Nene Hilario led the league in FG% in 2010, but attempted just 40 percent of the shots Kobe Bryant did. Blake Griffin attempted 20 more free throws than Kevin Durant, but made 148 fewer than he did. Also, Dwight Howard’s FT% was just .003 percentage points higher than his FG% – and this was his best free throw-shooting season since he was a rookie. What does any of this mean? According to my cranky grandpa, “Nothing! Now get outta the way of the TV before you make me miss SVU!” According to Nihilists, “Nothing! Or as much as anything else in this existence! Now get outta the way of the TV before I miss the nothingness that is SVU!” According to Kierkegaard, “It means only as much as you let it. Now get outta the way of the TV in case I decide to place importance on watching SVU!” Eesh. When it comes to fantasy basketball percentages, placing accurate importance on them is tricky. Most owners don’t do it. The quickest way to drown yourself out of a league (H2H, Roto – it doesn’t matter) is to estimate inaccurately or ignore it altogether and hope it all works out in the end. It won’t.
The boys over at Give Me the Rock are wiling away the summer months with a batch of solid statistical examinations. They recently calculated Effective Percentages, a clever way of removing the relativity from player shooting percentages and putting every player on a level playing field.

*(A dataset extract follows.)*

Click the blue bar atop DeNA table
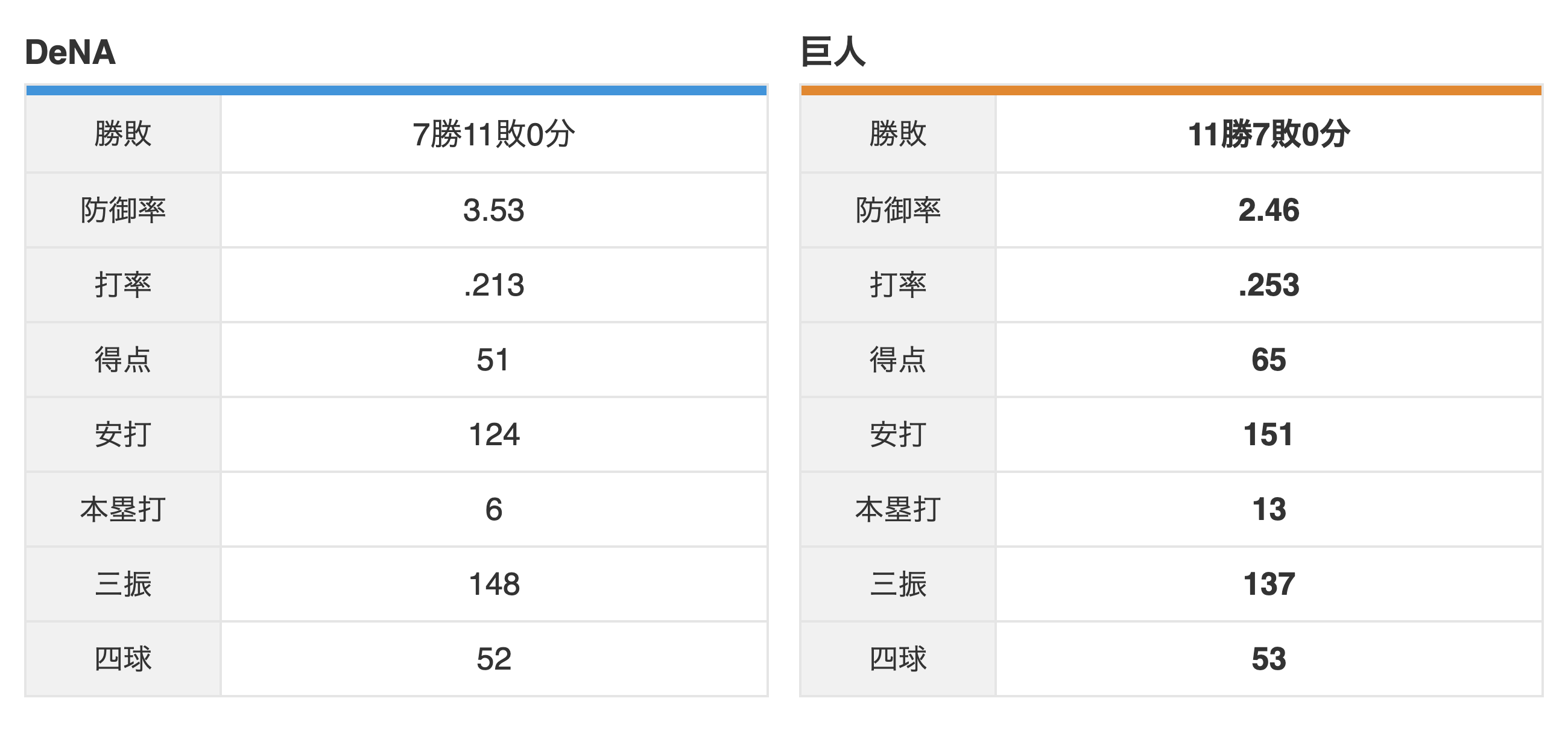The height and width of the screenshot is (742, 1568). click(396, 90)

At season’s end, perennial sharpshooter Steve Nash finished third with a .912 free throw shooting percentage last season. Houston’s Kevin Martin finished five spots behind him with an .888 free throw-shooting percentage. Even if you knew that Martin shot more free throws than Nash last season (he did), you might not have paid any attention to how many more he shot (420 more) and even if you knew that Martin shot more than 2.5 times more free throws than Nash, you might still have figured that because most leagues tally FT% not FTA or FTM that Nash is still the better option. What the Effective Percentages illustrate is the weight those additional free throws place on players like Martin. Martin may have shot at a slightly lower percentage of free throws throughout 2010 than Nash, but not so much lower as to negate the fact that he shot so many more. A ton more. Simply put, Martin was a larger influence on his fantasy teams’ final FT% than Nash was to his. And as their season-end free throw percentages were relatively close to begin with, Martin’s Effective Percentage (ePCT) is way higher (1.015) than Nash’s (.895). So while Nash’s ePCT is slightly lower than his actual FT% because he shot slightly fewer free throws each game than the average fantasy player, Martin shot WAY more (the league average was 3.8 FTA, based on the average taken from the top 120 fantasy players of 2010).
GMtR’s comprehensive list of last season’s ePCT’s for free throws, field goals and 3-pointers is here for your own perusal. But if you want to empower yourself, I’ve added the (moderately simple formula below). FAIR WARNING: you’re going to have to remember your Please Excuse My Dear Aunt Sally rule.
ePCT = Plg + (Ppl-Plg) * (SAp/SAlg) =
Let’s use Steve Nash’s free throw shooting as an example:
Plg = the average FT% among the top 120 fantasy players in 2010. In this case, it was 78.2.
Ppl = the player’s FT%. In Nash’s case, it was 91.2
SAp = the player’s FTA per game. In Nash’s case, it was 3.3 FTA per game.
SAlg = the average FTA among the top 120 fantasy players in 2010. In this case, it was 3.8.
Now, apply that shizz!
ePCT= 78.2 +(91.2-78.2) * (3.3/3.8)
Now, simplify that shizz! (Parenthesis first)
ePCT= 78.2 + 13 * 0.868
Calculate from left to right, then slide the decimal place to wherever you want to!
89.484 = .895 = Steve Nash’s FT ePCT.
Knowing a player’s various ePCTs won’t make you more handsome or more popular (it’ll likely have the opposite affect), but it will paint a clearer picture of what the players you’re targeting on draft day are likely to do to your team’s percentages, which is a particularly valuable weapon to have when you consider how many owners ignore these stats, quantify them poorly or leave them to chance.